Exercise A: In the passage on hydrogen storage, what temperature makes lined rock caverns for liquid hydrogen more challenging?
Exercise B: Translate this sentence from the passage on hydrogen storage into Spanish: "Salt caverns and porous rock reservoirs are ready for commercialisation, current research being aimed at furthering our knowledge and establishing standards."
Exercise C: Reproduce the passage on hydrogen storage, beginning at the words "R&D efforts vary" and stopping after "been identified overall.".

Passage to read:
Barring new design standards, CAPEX for hydrogen salt caverns and hydrogen porous rock reservoirs should remain similar to that for natural gas underground storage. Mined cavern solutions will be more expensive than salt cavern solutions, as the drill and blast excavation method is unable to compete with the salt mining leaching method. Liners will also generate additional costs, both in procurement and installation. As such, the costs of a pressurised hydrogen or ammonia LRC are expected to be 50% to 100% higher than the costs of an unlined rock cavern, while the costs of a cryogenic hydrogen LRC are expected to be 100% higher than those of an unlined rock cavern.
Large-scale hydrogen storage is required to face future challenges in terms of energy and the environmental transition. Hydrogen will be used primarily for industrial decarbonisation, carbon-free mobility and carbon-free power generation. It will be used initially to decarbonize industry and mobility, for which underground storage will be required within a couple of years. Underground pure hydrogen storage for power generation will also emerge, but large-scale demand may come later, in all likelihood after 2040. Meanwhile, the gas and power generation industries will use a methane-hydrogen mix, well before 2040. The methane-hydrogen mix will gradually reach 20% hydrogen, and possibly more, and will be stored underground, mainly in porous rock reservoirs.
Salt caverns will probably account for the largest share of underground storage needs, followed by porous rock reservoirs, especially for methane-hydrogen mixes. When the technology is ready, mined caverns will find their place in the value chain for international trading (ammonia, liquid hydrogen) or where pure hydrogen is to be stored in places without salt.
R&D efforts vary for these various techniques. Salt caverns and porous rock reservoirs are ready for commercialisation, current research being aimed at furthering our knowledge and establishing standards. Demonstrators may be required here and there to address specific local questions and satisfy local decision makers, but no showstoppers have been identified overall.
Mined cavern techniques – for pressurised hydrogen, pressurised substitutes (such as ammonia) or liquefied hydrogen – will require a few years of technical developments. The corresponding caverns will be lined. Lined Rock Caverns (LRCs) for pressurised hydrogen or pressurised ammonia could be ready for commercialisation in the near future. LRCs for liquid hydrogen present greater challenges owing to the very low temperature involved (-253°C).
These mined cavern techniques will remain more expensive than salt caverns and porous rock reservoirs. However, owing to their geological adaptability, mined cavern solutions will be needed to complete the hydrogen storage portfolio.
Part of the work described in this article has been funded in part by the Hystories project. This project has received funding from the Fuel Cells and Hydrogen 2 Joint Undertaking under grant agreement No. 101007176. This Joint Undertaking receives support from the European Union’s Horizon 2020 research and innovation programme and Hydrogen Europe and Hydrogen Europe Research.

Material provided:
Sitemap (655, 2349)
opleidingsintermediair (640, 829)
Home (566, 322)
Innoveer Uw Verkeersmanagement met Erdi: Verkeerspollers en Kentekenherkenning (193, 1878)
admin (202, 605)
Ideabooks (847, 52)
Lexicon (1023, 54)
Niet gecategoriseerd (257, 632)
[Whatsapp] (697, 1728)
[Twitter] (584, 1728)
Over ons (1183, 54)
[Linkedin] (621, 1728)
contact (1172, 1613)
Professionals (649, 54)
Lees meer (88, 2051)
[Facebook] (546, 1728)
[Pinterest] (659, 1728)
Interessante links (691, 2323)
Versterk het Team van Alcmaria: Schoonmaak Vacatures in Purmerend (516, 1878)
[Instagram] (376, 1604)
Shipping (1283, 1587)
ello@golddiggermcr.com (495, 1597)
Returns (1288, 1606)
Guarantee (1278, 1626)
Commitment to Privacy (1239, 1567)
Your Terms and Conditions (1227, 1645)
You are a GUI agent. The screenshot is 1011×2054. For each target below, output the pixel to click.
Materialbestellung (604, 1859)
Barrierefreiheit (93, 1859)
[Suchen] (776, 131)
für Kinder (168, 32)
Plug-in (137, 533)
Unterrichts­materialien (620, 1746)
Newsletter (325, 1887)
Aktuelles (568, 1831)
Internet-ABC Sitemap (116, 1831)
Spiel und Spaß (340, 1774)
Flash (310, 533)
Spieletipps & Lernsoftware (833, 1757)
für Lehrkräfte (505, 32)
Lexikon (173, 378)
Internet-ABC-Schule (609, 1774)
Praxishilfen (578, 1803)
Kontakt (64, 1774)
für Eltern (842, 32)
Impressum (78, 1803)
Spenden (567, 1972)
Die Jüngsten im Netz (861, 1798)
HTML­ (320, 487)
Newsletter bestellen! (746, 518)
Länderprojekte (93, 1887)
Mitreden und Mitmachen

Worked solution A: -253°C

Worked solution B: Las cavernas salinas y los yacimientos de roca porosa están listos para su comercialización, y la investigación actual tiene como objetivo ampliar nuestros conocimientos y establecer normas.

Worked solution C:
R&D efforts vary for these various techniques. Salt caverns and porous rock reservoirs are ready for commercialisation, current research being aimed at furthering our knowledge and establishing standards. Demonstrators may be required here and there to address specific local questions and satisfy local decision makers, but no showstoppers have been identified overall.